What to work on: Reproduce each line of the material that follows, word for word.

Dataset:
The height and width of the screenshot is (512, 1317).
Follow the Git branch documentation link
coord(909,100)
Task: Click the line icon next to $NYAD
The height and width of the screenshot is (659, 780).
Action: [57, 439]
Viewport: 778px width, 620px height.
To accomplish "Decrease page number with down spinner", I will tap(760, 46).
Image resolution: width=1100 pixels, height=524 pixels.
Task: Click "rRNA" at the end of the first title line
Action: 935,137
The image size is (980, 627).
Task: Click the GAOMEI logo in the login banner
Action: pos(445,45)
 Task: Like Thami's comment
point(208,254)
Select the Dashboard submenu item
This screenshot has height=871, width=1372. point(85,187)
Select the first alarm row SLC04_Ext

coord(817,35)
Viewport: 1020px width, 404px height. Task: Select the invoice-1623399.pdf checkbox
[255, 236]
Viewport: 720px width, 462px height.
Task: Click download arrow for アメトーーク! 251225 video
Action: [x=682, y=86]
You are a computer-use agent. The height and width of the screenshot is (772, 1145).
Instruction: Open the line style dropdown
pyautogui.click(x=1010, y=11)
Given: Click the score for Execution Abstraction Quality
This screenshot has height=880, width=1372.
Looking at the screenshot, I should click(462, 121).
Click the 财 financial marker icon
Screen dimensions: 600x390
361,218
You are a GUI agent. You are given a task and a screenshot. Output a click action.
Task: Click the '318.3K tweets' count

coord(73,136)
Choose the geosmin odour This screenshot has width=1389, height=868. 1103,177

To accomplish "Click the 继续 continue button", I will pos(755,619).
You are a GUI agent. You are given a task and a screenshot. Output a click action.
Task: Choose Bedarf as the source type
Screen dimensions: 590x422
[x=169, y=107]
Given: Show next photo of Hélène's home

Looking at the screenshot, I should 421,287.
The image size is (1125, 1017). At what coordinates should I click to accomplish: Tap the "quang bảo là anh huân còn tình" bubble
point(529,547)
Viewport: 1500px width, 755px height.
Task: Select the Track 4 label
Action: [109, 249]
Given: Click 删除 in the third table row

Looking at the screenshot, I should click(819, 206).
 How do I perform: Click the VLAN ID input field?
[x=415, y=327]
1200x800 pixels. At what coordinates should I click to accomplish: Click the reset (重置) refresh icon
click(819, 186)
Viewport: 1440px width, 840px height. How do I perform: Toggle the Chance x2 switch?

Output for this exercise:
The height and width of the screenshot is (512, 1317).
Follow the Git branch documentation link
coord(909,100)
Task: Click the line icon next to $NYAD
The height and width of the screenshot is (659, 780).
Action: [57, 439]
Viewport: 778px width, 620px height.
To accomplish "Decrease page number with down spinner", I will tap(760, 46).
Image resolution: width=1100 pixels, height=524 pixels.
Task: Click "rRNA" at the end of the first title line
Action: 935,137
The image size is (980, 627).
Task: Click the GAOMEI logo in the login banner
Action: pos(445,45)
 Task: Like Thami's comment
point(208,254)
Select the Dashboard submenu item
This screenshot has height=871, width=1372. point(85,187)
Select the first alarm row SLC04_Ext

coord(817,35)
Viewport: 1020px width, 404px height. Task: Select the invoice-1623399.pdf checkbox
[255, 236]
Viewport: 720px width, 462px height.
Task: Click download arrow for アメトーーク! 251225 video
Action: [x=682, y=86]
You are a computer-use agent. The height and width of the screenshot is (772, 1145).
Instruction: Open the line style dropdown
pyautogui.click(x=1010, y=11)
Given: Click the score for Execution Abstraction Quality
This screenshot has height=880, width=1372.
Looking at the screenshot, I should click(462, 121).
Click the 财 financial marker icon
Screen dimensions: 600x390
361,218
You are a GUI agent. You are given a task and a screenshot. Output a click action.
Task: Click the '318.3K tweets' count

coord(73,136)
Choose the geosmin odour This screenshot has width=1389, height=868. 1103,177

To accomplish "Click the 继续 continue button", I will pos(755,619).
You are a GUI agent. You are given a task and a screenshot. Output a click action.
Task: Choose Bedarf as the source type
Screen dimensions: 590x422
[x=169, y=107]
Given: Show next photo of Hélène's home

Looking at the screenshot, I should 421,287.
The image size is (1125, 1017). At what coordinates should I click to accomplish: Tap the "quang bảo là anh huân còn tình" bubble
point(529,547)
Viewport: 1500px width, 755px height.
Task: Select the Track 4 label
Action: [109, 249]
Given: Click 删除 in the third table row

Looking at the screenshot, I should click(819, 206).
 How do I perform: Click the VLAN ID input field?
[x=415, y=327]
1200x800 pixels. At what coordinates should I click to accomplish: Click the reset (重置) refresh icon
click(819, 186)
Viewport: 1440px width, 840px height. How do I perform: Toggle the Chance x2 switch?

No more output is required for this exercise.